[5] Allow batch mode in the Pages API #40

hyanwong · 2015-11-04T16:17:19Z

For querying a large number of pages or data objects, it is slow and costly to make multiple API calls. It would be good if the pages and data_objects APIs could take an array of page IDs or data_object IDs and return a list of results.

To help with this, it would be sensible to be able to minimise the amount of data returned from a pages or data_object API query. At the moment, both types of query always return an (often large) "taxonConcepts" array. It would be sensible to have a parameter to set to true/false which can be used to turn this off, to save bandwidth / EoL effort.

iimog · 2015-11-10T10:08:11Z

This feature would help me a lot as I need a mapping of a huge list of NCBI taxids to EOL page ids.
Using the API with one ID at a time is not feasible for over 700,000 IDs.

hyanwong · 2015-11-10T14:27:36Z

Yes, sorry, I forget to add that the API for 'Search By Provider' should be batch-ified too, if possible. That would help both my use case and that of https://github.com/iimog

JRice · 2015-11-10T14:31:42Z

Let's make separate tickets for each, so we can manage the tasks. I'm going to modify this one to be the pages API only, as an initial test case.

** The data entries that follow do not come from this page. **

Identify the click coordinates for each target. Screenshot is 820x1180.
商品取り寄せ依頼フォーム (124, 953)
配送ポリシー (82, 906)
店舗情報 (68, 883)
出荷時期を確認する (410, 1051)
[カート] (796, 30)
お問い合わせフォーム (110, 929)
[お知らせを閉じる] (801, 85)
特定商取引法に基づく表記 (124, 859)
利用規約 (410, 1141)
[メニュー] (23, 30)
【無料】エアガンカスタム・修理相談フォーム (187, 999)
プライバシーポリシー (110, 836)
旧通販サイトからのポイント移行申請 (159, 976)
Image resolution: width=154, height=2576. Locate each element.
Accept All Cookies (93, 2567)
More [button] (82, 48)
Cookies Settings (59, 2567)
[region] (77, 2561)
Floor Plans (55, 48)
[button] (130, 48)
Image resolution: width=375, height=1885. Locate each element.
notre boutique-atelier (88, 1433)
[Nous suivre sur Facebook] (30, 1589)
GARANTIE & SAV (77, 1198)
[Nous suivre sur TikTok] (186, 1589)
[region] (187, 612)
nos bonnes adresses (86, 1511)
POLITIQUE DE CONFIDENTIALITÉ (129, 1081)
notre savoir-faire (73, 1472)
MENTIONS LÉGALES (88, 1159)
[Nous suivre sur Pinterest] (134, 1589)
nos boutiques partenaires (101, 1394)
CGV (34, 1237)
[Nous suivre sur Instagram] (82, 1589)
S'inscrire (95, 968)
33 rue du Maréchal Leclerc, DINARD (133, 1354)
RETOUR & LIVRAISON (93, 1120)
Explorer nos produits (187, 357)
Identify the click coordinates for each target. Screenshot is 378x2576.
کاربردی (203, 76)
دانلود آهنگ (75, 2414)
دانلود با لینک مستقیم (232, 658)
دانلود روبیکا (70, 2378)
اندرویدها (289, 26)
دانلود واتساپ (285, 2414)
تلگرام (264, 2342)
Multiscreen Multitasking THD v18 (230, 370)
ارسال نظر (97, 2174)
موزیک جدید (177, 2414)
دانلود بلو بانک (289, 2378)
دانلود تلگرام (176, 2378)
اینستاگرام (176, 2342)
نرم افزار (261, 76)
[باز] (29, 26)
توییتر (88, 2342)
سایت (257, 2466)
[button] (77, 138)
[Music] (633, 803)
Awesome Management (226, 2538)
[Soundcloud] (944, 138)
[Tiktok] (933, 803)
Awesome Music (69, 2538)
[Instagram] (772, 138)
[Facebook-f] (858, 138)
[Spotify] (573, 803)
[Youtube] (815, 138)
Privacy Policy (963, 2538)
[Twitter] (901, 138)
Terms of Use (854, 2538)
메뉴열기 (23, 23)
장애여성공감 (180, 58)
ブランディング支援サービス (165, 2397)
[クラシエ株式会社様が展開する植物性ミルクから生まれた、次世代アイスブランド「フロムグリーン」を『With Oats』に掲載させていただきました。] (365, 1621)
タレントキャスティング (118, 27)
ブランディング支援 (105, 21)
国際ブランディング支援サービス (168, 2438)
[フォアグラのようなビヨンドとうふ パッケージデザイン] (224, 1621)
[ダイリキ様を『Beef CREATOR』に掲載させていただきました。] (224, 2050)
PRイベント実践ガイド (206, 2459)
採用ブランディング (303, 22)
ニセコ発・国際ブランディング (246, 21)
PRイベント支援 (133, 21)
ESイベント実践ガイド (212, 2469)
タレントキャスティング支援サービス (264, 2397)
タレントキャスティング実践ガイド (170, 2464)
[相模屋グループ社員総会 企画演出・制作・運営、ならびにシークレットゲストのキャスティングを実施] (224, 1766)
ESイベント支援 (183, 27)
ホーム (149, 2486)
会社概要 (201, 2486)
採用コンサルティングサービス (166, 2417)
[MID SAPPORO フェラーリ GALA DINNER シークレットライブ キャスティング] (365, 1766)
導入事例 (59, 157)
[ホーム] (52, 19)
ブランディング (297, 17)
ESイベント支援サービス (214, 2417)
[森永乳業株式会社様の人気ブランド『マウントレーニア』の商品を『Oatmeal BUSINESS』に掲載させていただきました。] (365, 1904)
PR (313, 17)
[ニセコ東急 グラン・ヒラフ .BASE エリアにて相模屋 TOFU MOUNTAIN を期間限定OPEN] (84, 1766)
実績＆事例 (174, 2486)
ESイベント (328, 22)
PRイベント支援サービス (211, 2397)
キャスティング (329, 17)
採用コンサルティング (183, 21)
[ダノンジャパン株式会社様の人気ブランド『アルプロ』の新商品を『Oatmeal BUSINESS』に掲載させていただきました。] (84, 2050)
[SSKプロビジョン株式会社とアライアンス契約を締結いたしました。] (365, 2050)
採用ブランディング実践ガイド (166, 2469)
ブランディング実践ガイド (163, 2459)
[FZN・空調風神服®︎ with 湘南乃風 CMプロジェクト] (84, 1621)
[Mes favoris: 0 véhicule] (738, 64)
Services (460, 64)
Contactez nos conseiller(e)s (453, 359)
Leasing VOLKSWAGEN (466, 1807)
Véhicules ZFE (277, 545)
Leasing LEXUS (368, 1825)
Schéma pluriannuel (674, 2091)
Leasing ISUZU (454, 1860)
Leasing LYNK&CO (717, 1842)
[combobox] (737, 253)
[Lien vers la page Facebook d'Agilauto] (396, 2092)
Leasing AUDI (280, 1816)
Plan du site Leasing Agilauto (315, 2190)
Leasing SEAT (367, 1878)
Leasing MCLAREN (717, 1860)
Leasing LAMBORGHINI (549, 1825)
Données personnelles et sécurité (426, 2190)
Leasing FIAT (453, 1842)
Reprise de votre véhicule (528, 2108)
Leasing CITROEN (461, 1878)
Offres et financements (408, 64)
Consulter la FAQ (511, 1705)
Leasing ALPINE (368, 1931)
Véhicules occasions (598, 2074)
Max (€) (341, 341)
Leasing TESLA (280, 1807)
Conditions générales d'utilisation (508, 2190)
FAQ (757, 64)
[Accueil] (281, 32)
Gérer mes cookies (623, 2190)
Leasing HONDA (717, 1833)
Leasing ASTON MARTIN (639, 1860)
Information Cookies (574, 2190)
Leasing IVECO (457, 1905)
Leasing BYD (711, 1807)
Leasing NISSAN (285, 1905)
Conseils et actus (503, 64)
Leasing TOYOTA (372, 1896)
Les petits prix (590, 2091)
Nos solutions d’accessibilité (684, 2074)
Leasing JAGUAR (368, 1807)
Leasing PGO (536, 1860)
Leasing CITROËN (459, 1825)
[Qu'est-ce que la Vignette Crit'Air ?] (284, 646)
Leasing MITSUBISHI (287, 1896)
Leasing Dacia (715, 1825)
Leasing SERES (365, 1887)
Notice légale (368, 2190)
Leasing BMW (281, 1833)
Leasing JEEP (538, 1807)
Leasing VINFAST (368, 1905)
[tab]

hyanwong · 2015-11-10T14:34:17Z

Thanks. Easiest batch-ification might be for 'Search by provider', as it only returns a very simple integer value (well, actually 2 values, but one is redundant, and can probably be scrapped)

AmrMMorad · 2015-12-02T07:54:03Z

For pages API, I think we need to discuss 2 points:
1- If one of the pages' ids is wrong, Do you want an error (ie error message and no response is returned) or return the correct ones and "ignore" the wrong one?
2- What are the values that can be omitted from the returned values (ie less important ones) to reduce the overhead?
Thanks!

hyanwong · 2015-12-02T09:48:37Z

For point 1) I imagine we would return a JSON array, each element of which corresponds to the IDs passed in, in which case an 'incorrect' ID would need to return a blank/null value in the appropriate slot in the array. Alternatively we could return an associative array with {ID1=>{data1}, ID2=>{data2}}, in which case we could simply ignore any wrong IDs.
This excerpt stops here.